When our bodies evolved to how they are today, the process of apoptosis was part of that evolutionary change. Cells have specific life cycles, they live and they die on a schedule. Some areas of our body have a very rapid turnover of cells through this natural programed cell death and replacement. In the oral environment squamous cells live about 14 days... not very long. Why? Because the suffer constant insults and bombardment with toxins. Nice design that they get shed and replaced with nice new ones so frequently.
I posted this at length someone else awhile back but just to BRIEFLY say it again, this is a very complex process of conversion to malignant from normal. HPV16 enters a living normal cell, it can't live on it's own for very long. It sends out a couple of onco-proteins E6 and E7. E6 heads for a gene called P53, that controls the apoptosis process. It destroys it. Now the cell is immortal. A characteristic of cancers cells of all types. E7 heads for gene RB which is the tumor suppressor gene. with that one destroyed, the immune system does not recognze the cell as aborrent and in need of destruction. With that all done, the cell duplicates, and the daughter cells are created without RB and P53, a bunch of these gther together and you have a party... a little tumor is born. Now that it is an entity and not a single cell, it needs nutrition and the process of angiogenisis begins to take place. The body actually creates new blood vessels to feed it.
This is an over simplification of the whole thing, but what you should get out of it is that there are a variety of times and places in which our immune system, if in tune, can find these defective cells and destroy them. But everyone's immune system -while of the same overall design- is unique, based on your hereditary genome and proteome, and not everyone has an immune system that recognizes everything. So we have inherited susceptibility to certain diseases. We also have inherited protection from certain diseases.
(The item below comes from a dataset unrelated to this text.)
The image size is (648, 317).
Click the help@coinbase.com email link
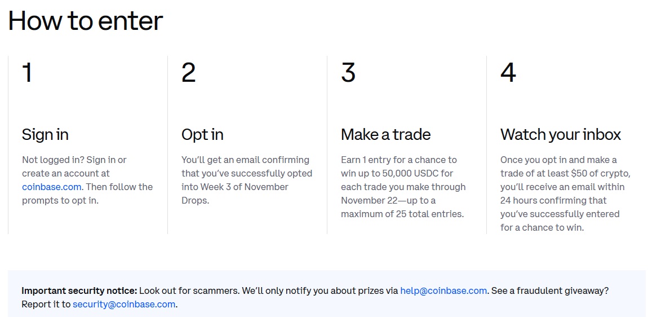443,291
Those of us that came from Europe ancestrally, have some commonalities that people from South America or Asia do not have. We are all descendants of people who were naturally protected (there were no treatments for it) from the black plague that ravaged a major portion of that population. We have that natural genetic make up passed down to us. Other genetic lines in humanoids died off during the plague. This is essentially evolution on the genetic level that we are seeing. The problem is, that the make up that allowed your ancestors to survive the plague, may today make you susceptible to something that wasn't around then. And what once was a genetic asset is now a genetic deficit. As a species we are not static, but constantly evolving and biologically changing.